Kembali dengan peringatan 47 tahun kesaktian Pancasila. Nilai-nilai luhur sebuah bangsa yang termaktub dalam lima asas negara menjadi kekuatan besar bagi bangsa Indonesia. Perumusan pancasila yang didahului adanya pemberontakan G 30 S PKI pada 30 September 1965 silam menjadi catatan pena negara Indonesia. Pemberontakan ini menjadi wujud nyata bahwa pada saat itu Pancasila sebagai ideologi bangsa, akan dirubah menjadi ideologi komunis.

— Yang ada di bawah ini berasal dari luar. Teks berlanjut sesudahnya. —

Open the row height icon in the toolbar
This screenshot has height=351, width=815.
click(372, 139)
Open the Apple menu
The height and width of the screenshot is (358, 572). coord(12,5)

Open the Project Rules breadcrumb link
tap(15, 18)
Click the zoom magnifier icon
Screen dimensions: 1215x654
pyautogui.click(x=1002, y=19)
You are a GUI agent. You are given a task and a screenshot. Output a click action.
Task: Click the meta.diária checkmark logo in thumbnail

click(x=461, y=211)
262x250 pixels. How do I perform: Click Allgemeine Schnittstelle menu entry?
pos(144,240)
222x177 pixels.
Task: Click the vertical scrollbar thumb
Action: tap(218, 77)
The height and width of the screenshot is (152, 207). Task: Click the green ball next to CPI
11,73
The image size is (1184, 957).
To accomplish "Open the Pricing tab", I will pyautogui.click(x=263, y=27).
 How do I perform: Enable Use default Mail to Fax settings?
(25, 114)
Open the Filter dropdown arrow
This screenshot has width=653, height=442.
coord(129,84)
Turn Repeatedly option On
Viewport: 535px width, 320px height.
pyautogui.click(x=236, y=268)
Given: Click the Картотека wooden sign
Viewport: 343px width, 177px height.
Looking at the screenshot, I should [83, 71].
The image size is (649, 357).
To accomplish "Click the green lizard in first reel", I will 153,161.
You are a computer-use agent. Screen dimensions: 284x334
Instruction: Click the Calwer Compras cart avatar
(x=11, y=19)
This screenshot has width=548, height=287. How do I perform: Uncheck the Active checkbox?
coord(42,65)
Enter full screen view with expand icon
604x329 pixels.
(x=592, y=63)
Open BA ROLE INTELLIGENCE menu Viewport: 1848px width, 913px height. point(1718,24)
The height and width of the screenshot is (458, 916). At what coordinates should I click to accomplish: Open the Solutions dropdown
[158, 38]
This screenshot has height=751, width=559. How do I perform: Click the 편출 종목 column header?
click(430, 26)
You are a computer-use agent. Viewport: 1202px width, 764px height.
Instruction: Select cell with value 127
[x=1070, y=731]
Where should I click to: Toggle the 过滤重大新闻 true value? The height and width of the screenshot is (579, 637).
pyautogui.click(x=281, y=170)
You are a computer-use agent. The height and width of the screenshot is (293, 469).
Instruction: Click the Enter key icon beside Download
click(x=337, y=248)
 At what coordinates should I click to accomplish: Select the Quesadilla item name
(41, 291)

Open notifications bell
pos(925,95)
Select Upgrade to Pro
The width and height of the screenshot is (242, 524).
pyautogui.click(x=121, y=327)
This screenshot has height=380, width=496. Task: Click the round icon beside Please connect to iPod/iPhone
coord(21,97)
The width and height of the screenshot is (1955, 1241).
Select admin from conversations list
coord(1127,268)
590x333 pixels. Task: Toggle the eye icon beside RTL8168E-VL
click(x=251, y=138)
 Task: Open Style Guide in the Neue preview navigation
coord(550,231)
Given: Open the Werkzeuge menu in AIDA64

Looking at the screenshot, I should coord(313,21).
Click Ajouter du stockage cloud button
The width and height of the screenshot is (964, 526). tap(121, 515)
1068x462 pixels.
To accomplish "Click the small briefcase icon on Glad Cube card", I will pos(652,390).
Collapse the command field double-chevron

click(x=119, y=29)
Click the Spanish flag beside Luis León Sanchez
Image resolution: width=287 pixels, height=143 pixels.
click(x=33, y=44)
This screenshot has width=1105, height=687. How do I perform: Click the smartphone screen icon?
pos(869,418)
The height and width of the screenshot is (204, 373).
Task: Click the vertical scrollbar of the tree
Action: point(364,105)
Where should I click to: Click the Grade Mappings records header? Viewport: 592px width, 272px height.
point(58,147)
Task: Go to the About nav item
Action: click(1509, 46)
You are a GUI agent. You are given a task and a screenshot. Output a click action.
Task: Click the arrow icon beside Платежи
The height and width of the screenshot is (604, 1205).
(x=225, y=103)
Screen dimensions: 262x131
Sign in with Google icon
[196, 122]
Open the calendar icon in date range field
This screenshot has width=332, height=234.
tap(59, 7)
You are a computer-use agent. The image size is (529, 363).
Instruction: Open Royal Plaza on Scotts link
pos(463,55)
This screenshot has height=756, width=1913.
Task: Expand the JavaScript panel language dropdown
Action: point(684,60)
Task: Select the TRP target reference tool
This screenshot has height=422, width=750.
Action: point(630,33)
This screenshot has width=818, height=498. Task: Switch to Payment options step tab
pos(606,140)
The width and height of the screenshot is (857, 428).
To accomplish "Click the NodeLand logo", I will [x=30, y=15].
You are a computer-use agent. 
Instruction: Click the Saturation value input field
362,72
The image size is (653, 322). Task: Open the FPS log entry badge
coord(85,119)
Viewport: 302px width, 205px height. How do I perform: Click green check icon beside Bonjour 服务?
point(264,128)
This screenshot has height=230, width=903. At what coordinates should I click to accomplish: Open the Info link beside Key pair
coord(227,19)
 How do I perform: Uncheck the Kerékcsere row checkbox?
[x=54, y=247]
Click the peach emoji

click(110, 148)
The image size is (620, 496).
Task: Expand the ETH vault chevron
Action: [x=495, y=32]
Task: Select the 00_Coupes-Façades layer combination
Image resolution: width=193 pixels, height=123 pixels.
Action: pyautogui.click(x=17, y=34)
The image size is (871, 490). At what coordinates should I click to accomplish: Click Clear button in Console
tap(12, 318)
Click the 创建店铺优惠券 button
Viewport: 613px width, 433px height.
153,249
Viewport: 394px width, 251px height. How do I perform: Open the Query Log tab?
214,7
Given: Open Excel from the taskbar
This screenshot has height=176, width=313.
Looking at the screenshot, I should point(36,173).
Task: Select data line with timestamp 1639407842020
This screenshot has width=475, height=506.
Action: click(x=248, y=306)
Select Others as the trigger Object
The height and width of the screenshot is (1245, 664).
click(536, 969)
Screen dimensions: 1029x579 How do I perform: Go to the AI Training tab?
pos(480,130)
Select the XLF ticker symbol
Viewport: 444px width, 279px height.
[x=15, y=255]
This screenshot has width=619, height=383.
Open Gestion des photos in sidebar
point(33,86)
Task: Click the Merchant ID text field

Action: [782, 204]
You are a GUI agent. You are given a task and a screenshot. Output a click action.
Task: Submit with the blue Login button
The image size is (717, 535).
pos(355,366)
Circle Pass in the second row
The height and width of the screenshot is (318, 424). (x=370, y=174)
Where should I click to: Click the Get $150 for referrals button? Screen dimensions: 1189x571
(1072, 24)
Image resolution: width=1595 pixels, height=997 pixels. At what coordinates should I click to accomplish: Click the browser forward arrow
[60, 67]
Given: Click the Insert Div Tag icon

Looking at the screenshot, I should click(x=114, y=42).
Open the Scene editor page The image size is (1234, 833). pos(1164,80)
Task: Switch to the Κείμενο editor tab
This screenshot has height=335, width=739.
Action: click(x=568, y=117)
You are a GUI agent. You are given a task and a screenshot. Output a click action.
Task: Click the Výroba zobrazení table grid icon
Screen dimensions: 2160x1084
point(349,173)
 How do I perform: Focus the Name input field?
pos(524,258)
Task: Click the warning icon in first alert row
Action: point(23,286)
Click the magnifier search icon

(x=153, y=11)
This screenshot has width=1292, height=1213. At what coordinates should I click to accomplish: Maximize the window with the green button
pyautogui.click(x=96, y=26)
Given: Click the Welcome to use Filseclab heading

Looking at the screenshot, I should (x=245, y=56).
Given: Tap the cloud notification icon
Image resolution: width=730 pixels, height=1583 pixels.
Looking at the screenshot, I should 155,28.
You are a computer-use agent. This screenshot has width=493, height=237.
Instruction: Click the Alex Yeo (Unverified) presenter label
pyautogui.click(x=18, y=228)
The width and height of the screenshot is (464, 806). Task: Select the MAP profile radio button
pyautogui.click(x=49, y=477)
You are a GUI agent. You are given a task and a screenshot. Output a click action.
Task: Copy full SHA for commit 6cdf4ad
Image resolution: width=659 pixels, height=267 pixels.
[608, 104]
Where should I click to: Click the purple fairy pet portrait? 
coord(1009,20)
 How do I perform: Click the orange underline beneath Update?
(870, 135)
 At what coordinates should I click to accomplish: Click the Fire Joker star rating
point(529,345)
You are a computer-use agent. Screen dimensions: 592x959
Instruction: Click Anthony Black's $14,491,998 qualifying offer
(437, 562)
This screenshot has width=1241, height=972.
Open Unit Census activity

Pada hari yang ganas itu, tujuh jendral dan beberapa orang lainnya menjadi korban pmbunuhan sadis, hal ini membuat Soekarno donder seketika. Dengan semangat perjuangan yang tinggi, Pancasila sebagai dasar negara mampu dipertahankan dan upaya perubahannya berhasil digagalkan. Oleh sebab itu, setiap tanggal 30 September menjadi hari peringatan G 30 S PKI dan setiap tanggal 1 Oktober menjadi hari sejarah yakni Kesaktian Pancasila.
Patut kita hargai perjuangan para pahlawan yang telah gugur di medan pertempuran yang teramat pedih. Pengamalan nilai-nilai Pancasila, menjadi salah satu langkah kongkret untuk meneruskan perjuangan para pahlawan. Akhirnya, sebagai pemuda yang bercita-cita mewujudkan Bumi Pertiwi yang menjunjung tinggi nilai-nilai budi pekerti luhur berharap hari ini, esok, dan selanjutnya akan tercapai sebuah kerukunan dan keharmonisan.